The Halloween weekend snowstorm last year devastated the landscape in much of residential Verona. But it may have saved a key piece of open space: The Hilltop.
Over the last five months, downed tree limbs from across Verona have been mulched and transported to the western ridge of town, beginning a three-acre meadow that will help restore the ecology of the Hilltop to what it was more than 100 years ago.

In 1907, as Verona was being formed, tuberculosis was raging in Essex County. Before the advent of modern antibiotics there was only one cure: A more healthful environment. And so the county built a sanatorium on the Hilltop. It was village, really, larger than Verona would be for many years. In its heyday, the Essex Mountain Sanatorium was home to some 4,000 patients and workers. Buildings and roads were created, covering the Hilltop with cement and asphalt.

The last patient was released in 1977, and in 1994 the county began to tear the buildings down. A development compromise turned much of the area into open space for the county and Verona, but it has fallen to the non-profit Hilltop Conservancy to turn that open space back into green space.
It has already tackled a 10-acre site north of the water tower, but much remains to be done. It got a contractor to punch holes in the asphalt for drainage, but the next steps were a question mark: It would have been difficult to come up with the dollars to rip out the roads and foundations in a good economy; in a recession, it was impossible. And then the storm created an opportunity: Tons of mulch that could be put down over the hardscape. Tons of mulch that could decompose into the basis of a new meadow.

“After the October storm, I wrote to town manager Joe Martin and asked, ‘can we make lemonade out of those lemons?’.” says the Hilltop Conservancy’s treasurer, Theresa Trapp.
While other towns have had to pay to have the tree waste created by the October storm carried away, Verona has used its town trucks to carry mulch to the Hilltop–5,500 cubic yards of it in all. Trapp thought the conservancy would then have to apply for grants to buy topsoil, a process that would take three to four years.

But mulch wasn’t the only thing Verona had in excess. As a result of work to scrape out ground for new sidewalks and new trees over the years, the town had an abundance of dirt in the Ozone Avenue maintenance yard as well. In the last few weeks, it has brought that dirt to the Hilltop too. On April 14 and 15, as part of the Hilltop Conservancy’s annual cleanup, volunteers will rake the dirt smooth and seed it with grass and wildflowers. And then they will let Mother Nature work her magic for a few years until the land is ready for final restoration.
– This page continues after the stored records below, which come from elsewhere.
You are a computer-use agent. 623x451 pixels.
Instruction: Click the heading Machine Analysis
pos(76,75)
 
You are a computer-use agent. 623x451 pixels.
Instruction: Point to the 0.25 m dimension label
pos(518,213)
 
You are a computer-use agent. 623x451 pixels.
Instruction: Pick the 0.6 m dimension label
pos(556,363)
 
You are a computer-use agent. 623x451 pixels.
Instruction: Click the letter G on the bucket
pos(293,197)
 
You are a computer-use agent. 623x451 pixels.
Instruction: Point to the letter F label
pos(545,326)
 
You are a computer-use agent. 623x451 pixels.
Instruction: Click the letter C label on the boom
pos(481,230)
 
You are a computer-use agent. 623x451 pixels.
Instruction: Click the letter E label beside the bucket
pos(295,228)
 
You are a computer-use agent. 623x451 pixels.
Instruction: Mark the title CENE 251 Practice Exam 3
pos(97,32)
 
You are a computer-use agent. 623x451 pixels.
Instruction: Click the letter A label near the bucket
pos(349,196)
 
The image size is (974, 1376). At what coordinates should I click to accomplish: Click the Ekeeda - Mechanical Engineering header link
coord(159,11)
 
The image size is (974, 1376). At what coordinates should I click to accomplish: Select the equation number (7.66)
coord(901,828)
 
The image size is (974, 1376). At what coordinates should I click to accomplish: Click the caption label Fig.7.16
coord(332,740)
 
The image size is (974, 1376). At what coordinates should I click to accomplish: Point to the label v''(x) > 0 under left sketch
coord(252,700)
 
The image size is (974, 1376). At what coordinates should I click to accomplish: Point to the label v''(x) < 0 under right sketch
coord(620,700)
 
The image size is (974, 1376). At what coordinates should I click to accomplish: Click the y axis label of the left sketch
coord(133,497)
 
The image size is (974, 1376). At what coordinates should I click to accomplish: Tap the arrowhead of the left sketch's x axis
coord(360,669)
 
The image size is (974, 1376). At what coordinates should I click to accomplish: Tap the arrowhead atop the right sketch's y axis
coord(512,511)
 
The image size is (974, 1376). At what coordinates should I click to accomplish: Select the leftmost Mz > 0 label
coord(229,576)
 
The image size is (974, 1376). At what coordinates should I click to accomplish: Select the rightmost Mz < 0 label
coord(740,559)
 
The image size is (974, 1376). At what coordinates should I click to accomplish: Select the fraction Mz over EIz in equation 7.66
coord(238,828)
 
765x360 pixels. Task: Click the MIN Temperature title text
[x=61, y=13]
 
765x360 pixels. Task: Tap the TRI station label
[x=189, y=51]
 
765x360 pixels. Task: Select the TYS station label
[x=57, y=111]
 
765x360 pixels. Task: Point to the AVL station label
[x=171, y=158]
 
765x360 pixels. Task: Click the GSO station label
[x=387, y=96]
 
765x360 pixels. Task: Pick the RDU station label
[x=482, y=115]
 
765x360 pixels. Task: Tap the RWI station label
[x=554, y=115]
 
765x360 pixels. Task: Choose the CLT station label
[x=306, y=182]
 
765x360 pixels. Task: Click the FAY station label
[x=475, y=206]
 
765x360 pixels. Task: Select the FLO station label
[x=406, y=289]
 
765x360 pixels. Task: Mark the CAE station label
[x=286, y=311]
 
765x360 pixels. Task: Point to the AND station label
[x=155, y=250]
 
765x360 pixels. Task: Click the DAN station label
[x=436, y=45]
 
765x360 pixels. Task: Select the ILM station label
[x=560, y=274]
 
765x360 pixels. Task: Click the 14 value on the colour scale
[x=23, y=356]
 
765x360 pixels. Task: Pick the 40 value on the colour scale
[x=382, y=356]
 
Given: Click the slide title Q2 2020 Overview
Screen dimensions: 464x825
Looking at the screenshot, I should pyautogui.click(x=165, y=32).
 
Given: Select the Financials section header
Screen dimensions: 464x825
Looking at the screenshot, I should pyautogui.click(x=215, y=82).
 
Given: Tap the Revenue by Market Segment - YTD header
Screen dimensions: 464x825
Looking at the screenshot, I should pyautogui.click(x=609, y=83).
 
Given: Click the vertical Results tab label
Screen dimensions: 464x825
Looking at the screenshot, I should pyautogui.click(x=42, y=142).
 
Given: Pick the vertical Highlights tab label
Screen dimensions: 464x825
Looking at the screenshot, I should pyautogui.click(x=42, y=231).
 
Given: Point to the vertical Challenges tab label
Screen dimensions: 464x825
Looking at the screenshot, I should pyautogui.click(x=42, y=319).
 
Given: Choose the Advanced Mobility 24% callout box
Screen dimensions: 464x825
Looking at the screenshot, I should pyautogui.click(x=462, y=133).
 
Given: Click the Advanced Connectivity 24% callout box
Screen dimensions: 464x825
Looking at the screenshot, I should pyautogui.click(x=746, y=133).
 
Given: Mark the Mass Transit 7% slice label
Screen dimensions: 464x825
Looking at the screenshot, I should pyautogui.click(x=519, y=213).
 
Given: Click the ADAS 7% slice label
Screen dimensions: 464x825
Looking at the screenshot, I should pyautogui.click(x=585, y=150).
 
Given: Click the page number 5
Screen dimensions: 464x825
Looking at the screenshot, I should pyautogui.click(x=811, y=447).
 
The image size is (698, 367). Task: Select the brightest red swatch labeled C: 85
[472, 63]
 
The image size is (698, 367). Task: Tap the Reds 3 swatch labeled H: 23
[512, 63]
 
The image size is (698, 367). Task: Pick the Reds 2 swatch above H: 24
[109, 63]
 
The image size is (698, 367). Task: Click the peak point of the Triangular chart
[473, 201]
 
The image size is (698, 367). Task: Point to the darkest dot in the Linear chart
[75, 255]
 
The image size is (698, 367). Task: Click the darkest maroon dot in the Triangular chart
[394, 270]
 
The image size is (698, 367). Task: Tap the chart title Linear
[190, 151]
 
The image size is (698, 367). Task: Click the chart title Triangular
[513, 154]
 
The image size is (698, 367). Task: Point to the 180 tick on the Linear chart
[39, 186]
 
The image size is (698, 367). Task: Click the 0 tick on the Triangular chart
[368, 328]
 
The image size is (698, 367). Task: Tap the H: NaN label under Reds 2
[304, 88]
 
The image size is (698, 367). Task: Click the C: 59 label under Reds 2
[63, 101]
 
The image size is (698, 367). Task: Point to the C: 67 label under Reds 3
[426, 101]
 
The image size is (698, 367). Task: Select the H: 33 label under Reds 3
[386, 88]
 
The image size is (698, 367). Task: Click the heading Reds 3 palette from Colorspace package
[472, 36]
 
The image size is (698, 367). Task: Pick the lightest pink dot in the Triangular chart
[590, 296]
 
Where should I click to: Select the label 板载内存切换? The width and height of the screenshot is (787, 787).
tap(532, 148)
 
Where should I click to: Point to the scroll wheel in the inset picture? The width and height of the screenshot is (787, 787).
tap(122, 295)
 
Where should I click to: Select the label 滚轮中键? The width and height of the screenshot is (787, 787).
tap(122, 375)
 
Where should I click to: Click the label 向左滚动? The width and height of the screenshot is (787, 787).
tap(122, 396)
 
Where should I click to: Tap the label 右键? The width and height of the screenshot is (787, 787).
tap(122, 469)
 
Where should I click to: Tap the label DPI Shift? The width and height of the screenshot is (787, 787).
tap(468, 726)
“The site suffered from use and abuse and neglect for over a hundred years,” says Trapp, “so for us to restore it in anything less than five years would be optimistic.” While the new meadow won’t be able to support trees–the cement and asphalt will stymie their root growth–meadows are needed just as much, says Trapp. “Open meadow habitat is quickly disappearing across the eastern seaboard.” The result is fewer places for pollinating insects to do their work, and less pollination of native plants, shrubs and trees, fewer places for native birds to rest and feed.
Tomorrow, Saturday March 31, you can take a hike with the Hilltop Conservancy to see the work that the group has been doing on the Hilltop. Volunteers will meet at 8:50 a.m. at the Linn Drive baseball diamond near the Verona Community Center and take you on a 2-mile hike beginning at 9 a.m. The Conservancy says the guided hike is appropriate for adults and children, and will take about 90 minutes.
What a great story! We recently hiked up to the hilltop and saw the mounds of mulch and holes and wondered what it was all about. Kudos to the Hilltop Conservancy and Verona Township!
For anyone who has never been to the Hilltop before, the hike planned for Saturday morning is a great way to start. Meet at the Linn Drive baseball field at 8:50 a.m. It’s free and despite being called a “hike”, it’s fairly easy.
This sounds like an excellent example of “out of the box” thinking. Well done.